Девять граммов в сердце… (автобиографическая проза)
Шрифт:
Ванванчу видится в море скала. Здесь жил Робинзон. Вполне вероятно… «Люлюшка, вот остров Робинзона!» — «Робинзончик… — говорит Люлю, — мой миленький дружок». И вдруг поет, шлепая губами: «Мой миленький дружоооок, любезный пастушоооок…» — «В чем дело?!» — сердится тетя Сильвия. «В чем в чем, — бормочет Люлюшка, — ни в чем…» — «Пой, Люлю, пой!» — кричит Ваграм Петрович. «Ваграм, — кричит тетя Сильвия, — прекрати!» — «Я доктор, — говорит он, — не вмешивайся», — подмигивает Ванванчу. Тетя Сильвия ожесточенно покусывает полные губы.

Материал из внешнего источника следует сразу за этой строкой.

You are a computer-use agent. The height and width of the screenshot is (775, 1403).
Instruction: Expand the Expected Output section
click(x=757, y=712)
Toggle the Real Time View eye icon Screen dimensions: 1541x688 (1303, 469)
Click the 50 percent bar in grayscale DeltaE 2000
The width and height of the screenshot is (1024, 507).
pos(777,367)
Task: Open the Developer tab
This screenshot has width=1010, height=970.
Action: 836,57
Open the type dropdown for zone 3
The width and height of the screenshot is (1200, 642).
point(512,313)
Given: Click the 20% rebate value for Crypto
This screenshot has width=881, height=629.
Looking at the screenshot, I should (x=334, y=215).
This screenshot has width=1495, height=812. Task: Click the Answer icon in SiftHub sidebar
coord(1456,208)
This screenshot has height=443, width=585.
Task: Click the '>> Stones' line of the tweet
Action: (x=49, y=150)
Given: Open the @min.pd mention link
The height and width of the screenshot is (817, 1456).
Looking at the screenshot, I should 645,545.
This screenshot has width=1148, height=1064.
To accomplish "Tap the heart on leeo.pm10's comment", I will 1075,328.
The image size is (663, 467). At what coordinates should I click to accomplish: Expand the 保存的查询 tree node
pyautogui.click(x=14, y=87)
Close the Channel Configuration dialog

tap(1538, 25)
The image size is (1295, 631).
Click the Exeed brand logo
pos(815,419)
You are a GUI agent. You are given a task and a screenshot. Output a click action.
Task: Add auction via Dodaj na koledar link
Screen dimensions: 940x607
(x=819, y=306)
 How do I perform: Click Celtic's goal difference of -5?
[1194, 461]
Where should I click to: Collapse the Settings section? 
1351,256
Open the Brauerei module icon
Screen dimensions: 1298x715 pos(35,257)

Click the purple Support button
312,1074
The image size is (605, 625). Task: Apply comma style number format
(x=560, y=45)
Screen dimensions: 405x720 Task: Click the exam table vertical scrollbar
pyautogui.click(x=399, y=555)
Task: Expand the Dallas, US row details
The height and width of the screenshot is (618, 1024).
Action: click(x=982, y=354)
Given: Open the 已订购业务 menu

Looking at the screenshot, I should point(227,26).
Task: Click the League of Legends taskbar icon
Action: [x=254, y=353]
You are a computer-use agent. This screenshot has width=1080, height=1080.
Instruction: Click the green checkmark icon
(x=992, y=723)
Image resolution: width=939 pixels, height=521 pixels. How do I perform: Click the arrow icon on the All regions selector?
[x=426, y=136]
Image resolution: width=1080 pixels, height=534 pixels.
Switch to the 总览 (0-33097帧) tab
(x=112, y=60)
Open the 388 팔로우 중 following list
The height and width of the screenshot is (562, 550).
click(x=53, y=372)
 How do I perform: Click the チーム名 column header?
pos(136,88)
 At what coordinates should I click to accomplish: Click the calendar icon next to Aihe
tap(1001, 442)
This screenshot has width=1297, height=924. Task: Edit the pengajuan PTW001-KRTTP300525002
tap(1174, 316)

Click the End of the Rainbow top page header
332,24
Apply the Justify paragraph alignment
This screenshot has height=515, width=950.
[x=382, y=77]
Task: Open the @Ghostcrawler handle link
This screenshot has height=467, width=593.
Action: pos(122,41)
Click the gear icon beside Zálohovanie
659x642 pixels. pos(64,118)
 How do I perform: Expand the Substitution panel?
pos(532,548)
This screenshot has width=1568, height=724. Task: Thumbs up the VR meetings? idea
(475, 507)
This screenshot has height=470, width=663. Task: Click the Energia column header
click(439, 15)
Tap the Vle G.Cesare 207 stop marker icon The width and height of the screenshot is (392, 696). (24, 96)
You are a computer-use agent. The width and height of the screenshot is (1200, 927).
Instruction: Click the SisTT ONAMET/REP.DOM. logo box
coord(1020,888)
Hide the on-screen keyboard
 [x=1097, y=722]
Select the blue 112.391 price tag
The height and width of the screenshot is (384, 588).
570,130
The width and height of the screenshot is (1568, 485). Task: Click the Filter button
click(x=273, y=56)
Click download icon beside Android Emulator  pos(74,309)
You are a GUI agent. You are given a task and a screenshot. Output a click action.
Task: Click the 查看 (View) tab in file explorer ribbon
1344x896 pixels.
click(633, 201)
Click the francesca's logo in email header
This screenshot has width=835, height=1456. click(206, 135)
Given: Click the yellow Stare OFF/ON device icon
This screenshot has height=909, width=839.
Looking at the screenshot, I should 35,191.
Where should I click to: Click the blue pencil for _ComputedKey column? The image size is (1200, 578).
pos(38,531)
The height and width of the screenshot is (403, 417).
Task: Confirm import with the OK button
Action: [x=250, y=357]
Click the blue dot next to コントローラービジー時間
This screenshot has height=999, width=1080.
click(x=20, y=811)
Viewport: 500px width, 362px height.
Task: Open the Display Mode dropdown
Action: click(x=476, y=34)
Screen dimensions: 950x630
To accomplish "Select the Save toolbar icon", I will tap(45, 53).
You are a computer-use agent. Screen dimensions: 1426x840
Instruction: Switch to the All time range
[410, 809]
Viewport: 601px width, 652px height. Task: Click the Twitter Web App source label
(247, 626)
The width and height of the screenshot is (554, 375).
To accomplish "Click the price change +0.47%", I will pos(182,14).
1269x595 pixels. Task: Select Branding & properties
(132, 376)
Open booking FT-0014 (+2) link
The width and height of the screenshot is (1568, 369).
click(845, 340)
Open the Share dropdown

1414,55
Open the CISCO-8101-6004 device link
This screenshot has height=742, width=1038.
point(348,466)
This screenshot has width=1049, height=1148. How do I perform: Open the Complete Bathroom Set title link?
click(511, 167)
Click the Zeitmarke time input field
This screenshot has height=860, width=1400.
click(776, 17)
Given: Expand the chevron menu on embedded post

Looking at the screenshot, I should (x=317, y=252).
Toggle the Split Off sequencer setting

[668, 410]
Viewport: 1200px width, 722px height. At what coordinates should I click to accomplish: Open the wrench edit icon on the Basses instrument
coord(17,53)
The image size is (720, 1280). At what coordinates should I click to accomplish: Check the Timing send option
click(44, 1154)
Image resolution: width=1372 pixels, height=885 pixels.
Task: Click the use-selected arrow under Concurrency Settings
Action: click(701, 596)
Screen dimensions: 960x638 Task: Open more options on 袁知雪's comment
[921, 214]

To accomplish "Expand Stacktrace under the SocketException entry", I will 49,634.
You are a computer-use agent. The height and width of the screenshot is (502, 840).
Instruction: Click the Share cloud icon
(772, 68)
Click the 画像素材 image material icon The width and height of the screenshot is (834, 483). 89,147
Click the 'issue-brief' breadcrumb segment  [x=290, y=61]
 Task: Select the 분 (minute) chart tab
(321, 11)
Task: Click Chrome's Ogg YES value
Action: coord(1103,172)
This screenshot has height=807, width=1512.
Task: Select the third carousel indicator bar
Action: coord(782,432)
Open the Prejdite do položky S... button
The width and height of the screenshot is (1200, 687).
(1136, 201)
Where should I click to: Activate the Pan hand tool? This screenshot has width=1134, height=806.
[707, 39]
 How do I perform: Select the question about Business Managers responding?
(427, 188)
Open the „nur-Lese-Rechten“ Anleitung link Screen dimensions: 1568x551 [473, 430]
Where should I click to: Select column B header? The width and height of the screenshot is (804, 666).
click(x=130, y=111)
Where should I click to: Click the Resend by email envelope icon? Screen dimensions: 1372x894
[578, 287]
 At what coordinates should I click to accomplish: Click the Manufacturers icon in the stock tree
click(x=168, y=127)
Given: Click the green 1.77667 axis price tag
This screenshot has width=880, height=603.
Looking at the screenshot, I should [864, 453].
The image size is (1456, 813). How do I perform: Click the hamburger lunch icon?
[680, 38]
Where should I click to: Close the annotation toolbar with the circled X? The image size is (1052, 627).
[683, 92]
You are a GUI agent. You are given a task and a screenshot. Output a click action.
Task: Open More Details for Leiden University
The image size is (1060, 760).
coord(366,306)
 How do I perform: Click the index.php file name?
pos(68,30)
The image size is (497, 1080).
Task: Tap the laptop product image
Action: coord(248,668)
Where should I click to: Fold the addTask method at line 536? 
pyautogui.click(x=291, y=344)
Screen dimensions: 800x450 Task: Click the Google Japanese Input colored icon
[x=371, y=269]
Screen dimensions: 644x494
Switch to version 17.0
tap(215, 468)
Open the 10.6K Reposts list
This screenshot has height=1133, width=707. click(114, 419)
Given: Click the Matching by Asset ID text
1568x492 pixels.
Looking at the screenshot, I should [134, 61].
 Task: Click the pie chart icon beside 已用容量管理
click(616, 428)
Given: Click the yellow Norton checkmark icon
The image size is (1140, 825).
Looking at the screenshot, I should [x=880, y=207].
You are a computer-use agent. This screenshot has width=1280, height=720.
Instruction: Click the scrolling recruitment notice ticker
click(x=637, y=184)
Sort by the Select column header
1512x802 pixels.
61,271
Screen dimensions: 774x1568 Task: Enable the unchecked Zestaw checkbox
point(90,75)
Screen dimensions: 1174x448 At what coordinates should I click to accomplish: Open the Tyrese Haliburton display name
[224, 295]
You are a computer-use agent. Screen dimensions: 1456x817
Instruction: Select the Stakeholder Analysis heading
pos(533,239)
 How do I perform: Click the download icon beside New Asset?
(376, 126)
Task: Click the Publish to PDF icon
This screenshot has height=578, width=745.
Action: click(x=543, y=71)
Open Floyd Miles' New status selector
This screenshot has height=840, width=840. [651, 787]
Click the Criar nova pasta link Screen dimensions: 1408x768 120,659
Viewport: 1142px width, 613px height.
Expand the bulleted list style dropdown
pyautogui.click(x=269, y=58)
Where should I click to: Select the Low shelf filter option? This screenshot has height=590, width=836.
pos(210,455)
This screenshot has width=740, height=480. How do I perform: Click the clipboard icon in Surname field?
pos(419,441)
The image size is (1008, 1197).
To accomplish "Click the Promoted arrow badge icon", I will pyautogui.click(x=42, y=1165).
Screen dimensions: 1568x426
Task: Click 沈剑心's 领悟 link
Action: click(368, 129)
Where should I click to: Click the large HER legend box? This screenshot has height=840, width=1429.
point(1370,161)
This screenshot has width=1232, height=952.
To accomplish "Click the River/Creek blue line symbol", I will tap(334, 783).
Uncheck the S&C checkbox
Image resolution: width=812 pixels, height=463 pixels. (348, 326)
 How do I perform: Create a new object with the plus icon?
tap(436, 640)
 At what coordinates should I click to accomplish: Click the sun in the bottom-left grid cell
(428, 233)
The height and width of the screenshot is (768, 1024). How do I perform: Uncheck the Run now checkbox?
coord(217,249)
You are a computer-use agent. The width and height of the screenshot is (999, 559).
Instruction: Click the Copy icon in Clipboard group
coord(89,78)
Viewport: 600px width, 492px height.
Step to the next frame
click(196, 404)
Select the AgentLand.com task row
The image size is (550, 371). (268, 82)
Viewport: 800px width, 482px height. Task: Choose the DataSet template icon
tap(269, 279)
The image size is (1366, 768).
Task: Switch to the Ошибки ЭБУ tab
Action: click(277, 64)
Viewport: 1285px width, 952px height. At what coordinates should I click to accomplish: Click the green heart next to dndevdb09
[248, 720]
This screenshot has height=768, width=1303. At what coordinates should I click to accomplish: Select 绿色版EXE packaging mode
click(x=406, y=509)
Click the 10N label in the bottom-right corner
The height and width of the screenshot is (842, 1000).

«Что это значит — голод на Украине?» — думает Ванванч. Он наклоняется к Люлю. «Голод — это когда все голодные?» — шепчет он. «Не все, не все… — шепчет она, — ты же не голодный?» — «Евпатория», — говорит татарин. Из-за поворота возникает Евпатория. «Евпаторийцы и евпаторийки! Евпаторяне и особенно евпаторянки! — торжественно провозглашает Ваграм. — К вам приехала Луиза Левоновна и Куку, ура! Люлюшка и Кукушка!.. Мистический конгломерат… проницательные пролетарии променада!..» Тетя Сильвия смеется, вглядываясь в подступивший город.
Из окна белого санаторного домика можно выпрыгнуть на золотой сухой, рассыпчатый песочек евпаторийского пляжа и втянуть всей грудью морской солоноватый дух — аромат голубой волны и выкинутых на берег, прожаренных под солнцем водорослей и едва уловимое вкрадчивое благоухание серебряной затаившейся в воде камбалы.
На Ванванче белая маечка и красные трусы, и соломенная шляпка такая же, как на Люлюшке, и почти полная воля, и почти полная безнаказанность. «Полная свобода! — провозгласил Ваграм Петрович, едва они вошли в новое жилище. — Полная свобода и сумасбродство!.. Но спать ложиться вовремя, кушать жадно и усердно, тетю Сильвию слушаться беспрекословно, а в остальном — полная свобода и разгильдяйство!..»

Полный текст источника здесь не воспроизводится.